24.9.13

Agatha Chritie: Autobiográfia!

O autor expressa aquilo que sente?

Os artistas em sua grande maioria expressa aquilo que sente, que vive e observa nas suas obras como pintores, cantores e escritores. A Rainha do Crime como ficou conhecida Agatha adotou esse apelido por suas histórias cheia de mistérios e mortes, coincidência ou não sua vida pessoal vivia em crises e com muitos lamentos como ela mesmo descreve em sua Autobiografia.

 

- Em meados da década de 1920, após a compra de uma casa no campo, Agatha e o marido, Archie (Archibald Christie), começaram a se distanciar. A crise entre ambos aumentou quando a escritora precisou assumir a organização da propriedade da família em Torquay, após a morte de sua mãe. Enquanto Agatha foi para a propriedade Ashfield com a filha Rosalind, Achie ficou trabalhando em Londres. Quando se encontraram novamente, três meses depois, o marido confessou que havia se apaixonado por outra mulher e queria o divórcio.

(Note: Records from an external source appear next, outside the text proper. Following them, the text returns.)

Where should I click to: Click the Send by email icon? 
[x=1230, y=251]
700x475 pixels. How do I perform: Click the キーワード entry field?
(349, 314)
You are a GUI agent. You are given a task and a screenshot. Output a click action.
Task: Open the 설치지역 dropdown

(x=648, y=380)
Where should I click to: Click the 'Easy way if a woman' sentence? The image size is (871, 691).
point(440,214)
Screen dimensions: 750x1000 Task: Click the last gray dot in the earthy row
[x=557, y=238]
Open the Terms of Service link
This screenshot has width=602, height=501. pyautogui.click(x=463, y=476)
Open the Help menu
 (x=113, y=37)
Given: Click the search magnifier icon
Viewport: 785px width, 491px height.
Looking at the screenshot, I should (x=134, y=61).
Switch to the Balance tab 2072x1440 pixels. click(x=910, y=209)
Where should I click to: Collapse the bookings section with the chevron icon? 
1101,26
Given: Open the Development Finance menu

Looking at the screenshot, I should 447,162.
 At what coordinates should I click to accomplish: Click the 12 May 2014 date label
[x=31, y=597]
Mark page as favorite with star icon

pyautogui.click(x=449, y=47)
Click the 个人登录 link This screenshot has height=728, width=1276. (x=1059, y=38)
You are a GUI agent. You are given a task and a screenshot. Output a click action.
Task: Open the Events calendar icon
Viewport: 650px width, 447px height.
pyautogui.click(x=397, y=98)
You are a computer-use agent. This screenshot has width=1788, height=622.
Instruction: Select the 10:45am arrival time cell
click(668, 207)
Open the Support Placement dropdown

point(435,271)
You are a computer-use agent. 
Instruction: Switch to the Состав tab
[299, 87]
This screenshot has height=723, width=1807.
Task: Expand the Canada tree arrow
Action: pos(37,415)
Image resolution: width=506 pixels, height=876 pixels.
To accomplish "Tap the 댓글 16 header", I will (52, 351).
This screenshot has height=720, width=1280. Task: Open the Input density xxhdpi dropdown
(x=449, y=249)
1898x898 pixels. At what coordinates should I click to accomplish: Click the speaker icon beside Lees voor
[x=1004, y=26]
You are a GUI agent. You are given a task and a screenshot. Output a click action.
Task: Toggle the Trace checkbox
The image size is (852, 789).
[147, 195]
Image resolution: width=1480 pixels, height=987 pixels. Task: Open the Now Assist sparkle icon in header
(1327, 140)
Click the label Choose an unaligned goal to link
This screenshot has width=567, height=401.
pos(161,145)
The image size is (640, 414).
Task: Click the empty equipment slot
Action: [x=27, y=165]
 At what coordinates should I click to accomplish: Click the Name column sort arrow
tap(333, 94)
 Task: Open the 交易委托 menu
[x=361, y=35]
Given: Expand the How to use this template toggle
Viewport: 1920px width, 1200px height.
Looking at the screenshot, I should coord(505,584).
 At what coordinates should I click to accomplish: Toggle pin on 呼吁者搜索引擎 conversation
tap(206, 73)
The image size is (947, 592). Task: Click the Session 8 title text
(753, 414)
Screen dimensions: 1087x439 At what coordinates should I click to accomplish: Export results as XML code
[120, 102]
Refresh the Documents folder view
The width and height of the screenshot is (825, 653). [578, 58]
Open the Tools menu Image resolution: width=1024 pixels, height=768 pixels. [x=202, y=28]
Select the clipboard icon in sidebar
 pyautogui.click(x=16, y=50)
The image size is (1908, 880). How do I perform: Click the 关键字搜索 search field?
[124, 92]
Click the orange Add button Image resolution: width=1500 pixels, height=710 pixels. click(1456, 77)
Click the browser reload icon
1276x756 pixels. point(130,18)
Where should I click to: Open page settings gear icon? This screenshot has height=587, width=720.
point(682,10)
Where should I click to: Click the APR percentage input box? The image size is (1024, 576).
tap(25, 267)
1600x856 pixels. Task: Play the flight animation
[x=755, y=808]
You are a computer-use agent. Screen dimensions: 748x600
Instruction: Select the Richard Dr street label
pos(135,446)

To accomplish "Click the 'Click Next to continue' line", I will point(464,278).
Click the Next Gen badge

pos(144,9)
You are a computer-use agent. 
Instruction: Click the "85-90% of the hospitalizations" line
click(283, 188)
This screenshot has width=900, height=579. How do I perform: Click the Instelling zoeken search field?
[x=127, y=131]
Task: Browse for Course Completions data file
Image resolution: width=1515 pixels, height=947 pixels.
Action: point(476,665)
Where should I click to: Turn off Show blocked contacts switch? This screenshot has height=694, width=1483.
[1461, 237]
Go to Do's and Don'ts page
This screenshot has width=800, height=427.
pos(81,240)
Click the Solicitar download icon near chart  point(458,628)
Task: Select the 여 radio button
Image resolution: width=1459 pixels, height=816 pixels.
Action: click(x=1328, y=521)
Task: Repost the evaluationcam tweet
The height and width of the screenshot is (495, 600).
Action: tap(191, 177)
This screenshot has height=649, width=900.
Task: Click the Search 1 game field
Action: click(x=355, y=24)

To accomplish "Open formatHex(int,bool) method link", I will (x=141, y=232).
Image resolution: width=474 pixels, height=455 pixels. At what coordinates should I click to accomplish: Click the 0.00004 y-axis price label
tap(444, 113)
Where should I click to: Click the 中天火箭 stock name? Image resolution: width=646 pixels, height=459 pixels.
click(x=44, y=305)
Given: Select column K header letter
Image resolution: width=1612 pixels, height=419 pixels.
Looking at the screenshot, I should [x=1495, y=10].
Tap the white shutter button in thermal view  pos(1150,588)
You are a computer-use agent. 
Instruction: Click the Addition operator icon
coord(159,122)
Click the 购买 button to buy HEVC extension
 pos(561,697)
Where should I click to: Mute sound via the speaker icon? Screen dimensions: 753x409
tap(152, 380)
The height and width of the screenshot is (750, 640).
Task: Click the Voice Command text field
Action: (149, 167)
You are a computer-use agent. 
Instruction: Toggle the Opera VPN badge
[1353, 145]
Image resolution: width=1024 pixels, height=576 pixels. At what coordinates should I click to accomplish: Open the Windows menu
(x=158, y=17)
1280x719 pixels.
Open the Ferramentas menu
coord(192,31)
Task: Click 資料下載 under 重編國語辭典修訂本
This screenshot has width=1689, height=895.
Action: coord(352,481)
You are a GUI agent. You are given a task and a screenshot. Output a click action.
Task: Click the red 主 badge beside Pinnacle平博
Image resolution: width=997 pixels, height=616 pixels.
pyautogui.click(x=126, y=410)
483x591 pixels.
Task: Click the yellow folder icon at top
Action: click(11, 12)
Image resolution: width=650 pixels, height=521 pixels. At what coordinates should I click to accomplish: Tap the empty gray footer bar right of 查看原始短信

Isso, somado à morte recente da mãe, levou Agatha Christie a um colapso nervoso. Em dezembro de 1926, seu carro foi encontrado abandonado, com as portas abertas, à beira de um lago, sem nenhum bilhete. Falou-se em sequestro, suicídio e até assassinato, sendo o marido infiel o maior suspeito. 12 dias depois, o empregado de um hotel na cidade de Harrogate contatou a polícia informando que uma das hóspedes era muito parecida com as fotos divulgadas da desaparecida. Chegando ao local, os investigadores descobriram tratar-se realmente de Agatha Christie que estava registrada no hotel como nome de Theressa Neele, o mesmo sobrenome da amante de seu marido, Nancy Neele. Agatha jamais entrou em detalhes sobre o que aconteceu e a declaração oficial foi a de que ela havia sofrido amnésia temporária devido ao colapso nervoso.